Между прихожанами самый богатый и самый уважаемый был князь Кагорский. Он был вдов, лет пятидесяти, и страстно любил своего единственного сына. Огромный каменный дом его, верстах в двух от нас, виднелся, осененный большим садом с кривыми, вьющимися дорожками (тогда я не знал еще, что такой сад называется английским). Вправо – ряд надворных строений.
Надобно вам сказать, что ни с одним из дворовых ребятишек не смел я не только дружиться, но даже играть вместе. И батюшка, и матушка оказывали в этом отношении неумолимую строгость… Я был совершенно одинок: у дьякона дети были уже большие; у дьячка и пономаря было по одной дочери, и те были уже замужем в соседних приходах; две меньшие сестры мои играли между собой и всегда прогоняли меня от себя. Летом я оживал совершенно: целый день проводил на отмели реки, то ловя маленьких рыбок, то собирая камешки, то просто глядя на бегущие волны. Под вечер я приставал к сестрам, которые отправлялись искать отставшую корову или лошадь.

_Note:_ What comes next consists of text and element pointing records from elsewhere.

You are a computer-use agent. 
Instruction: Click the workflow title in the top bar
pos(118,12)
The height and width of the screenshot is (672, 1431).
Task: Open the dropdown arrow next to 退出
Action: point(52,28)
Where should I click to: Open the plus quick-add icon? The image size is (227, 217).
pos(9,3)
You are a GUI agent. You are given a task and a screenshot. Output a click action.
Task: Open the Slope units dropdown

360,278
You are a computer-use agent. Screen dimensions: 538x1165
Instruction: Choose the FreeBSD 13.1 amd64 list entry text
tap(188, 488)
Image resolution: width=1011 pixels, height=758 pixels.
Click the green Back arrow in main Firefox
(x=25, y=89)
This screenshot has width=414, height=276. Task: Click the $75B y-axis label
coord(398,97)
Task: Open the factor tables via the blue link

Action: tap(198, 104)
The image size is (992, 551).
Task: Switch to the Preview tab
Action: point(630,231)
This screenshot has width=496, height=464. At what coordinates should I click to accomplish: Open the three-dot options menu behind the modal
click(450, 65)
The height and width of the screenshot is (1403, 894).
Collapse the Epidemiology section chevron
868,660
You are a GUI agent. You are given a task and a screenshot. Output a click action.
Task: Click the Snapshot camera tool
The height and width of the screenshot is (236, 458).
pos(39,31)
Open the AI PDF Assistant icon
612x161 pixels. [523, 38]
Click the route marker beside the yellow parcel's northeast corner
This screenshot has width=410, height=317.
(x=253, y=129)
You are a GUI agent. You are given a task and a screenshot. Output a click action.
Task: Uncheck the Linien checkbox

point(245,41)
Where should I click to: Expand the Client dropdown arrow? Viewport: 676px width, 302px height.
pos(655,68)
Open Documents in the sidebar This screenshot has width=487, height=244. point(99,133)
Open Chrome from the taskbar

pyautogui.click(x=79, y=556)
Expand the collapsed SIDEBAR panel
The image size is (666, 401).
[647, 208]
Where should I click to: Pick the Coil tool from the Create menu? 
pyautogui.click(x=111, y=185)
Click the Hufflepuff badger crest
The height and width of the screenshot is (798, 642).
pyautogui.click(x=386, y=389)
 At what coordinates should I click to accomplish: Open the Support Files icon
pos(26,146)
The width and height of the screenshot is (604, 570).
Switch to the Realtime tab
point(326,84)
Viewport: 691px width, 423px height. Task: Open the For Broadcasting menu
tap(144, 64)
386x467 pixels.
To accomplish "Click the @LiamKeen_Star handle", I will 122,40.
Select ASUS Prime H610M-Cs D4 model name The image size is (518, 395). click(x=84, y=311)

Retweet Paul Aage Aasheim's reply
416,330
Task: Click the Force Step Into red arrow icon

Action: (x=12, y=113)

Мне было лет восемь. Я уже бойко читал церковные книги и подписи под лубочными картинками духовного содержания, которыми испещрены были стены нашей избы и горницы. Эти картины были для меня предметом самой живой наблюдательности. Налюбовавшись ими вдоволь, я начинал всегда думать: как это рисуют? и неужели бы я также мог нарисовать подобную картину, если б поучили меня?
Однажды, на закате солнца, я сидел на ступенях нашего крылечка. Батюшка выпрягал из телеги лошадь, матушка с двумя сестрами шла с поля, заложив серпы на плечи. В сенях кипел большой самовар, у которого суетилась сестра Лиза.
– Смотри-ко, попадья, – сказал батюшка, подымаясь на крыльцо. – Немец-то наш отдышался, хоть в семинарию так в пору.
– Слава тебе Господи! – отвечала матушка, – дай ему Бог здоровья и счастья!
– Пойдем, немец, пить чай, – сказал батюшка.
По обыкновению я поместился у окошка; в это время Молодец, наша собака, залился громким, визгливым лаем; каждый из нас старался поглядеть в окно, хотя причина лая не могла быть для нас чем-нибудь новым… Но на этот раз любопытство наше было потешено явлением, не совсем обыкновенным на нашей улице: гувернантка князя Кагорского с воспитанником своим шла пешком, сопровождаемая каким-то миниатюрным экипажем в одну лошадку. Маленький князь дразнил хлыстиком задорливую собаку; гувернантка останавливала его непонятными для нас словами.
Матушка отогнала нас от окна и высунулась сама по пояс:
– Амалья Карловна! Амалья Карловна! Милости просим на перепутье чайку накушаться; одолжите, матушка! Батюшка, Эспер Александрыч! пожалуйте, обяжите хоть на минуточку.
Лиза, предпоследняя сестра моя, годом меня моложе, глазела уже на крыльце, улыбаясь розовыми губками и прищуря от косвенных лучей солнца черные глазенки свои. Гувернантка колебалась, князь что-то ласково говорил ей на том же непонятном языке. Разговор этот кончился согласием зайти к нам. Я совсем притих и сел в угол. Не знаю почему, но я желал остаться незамеченным.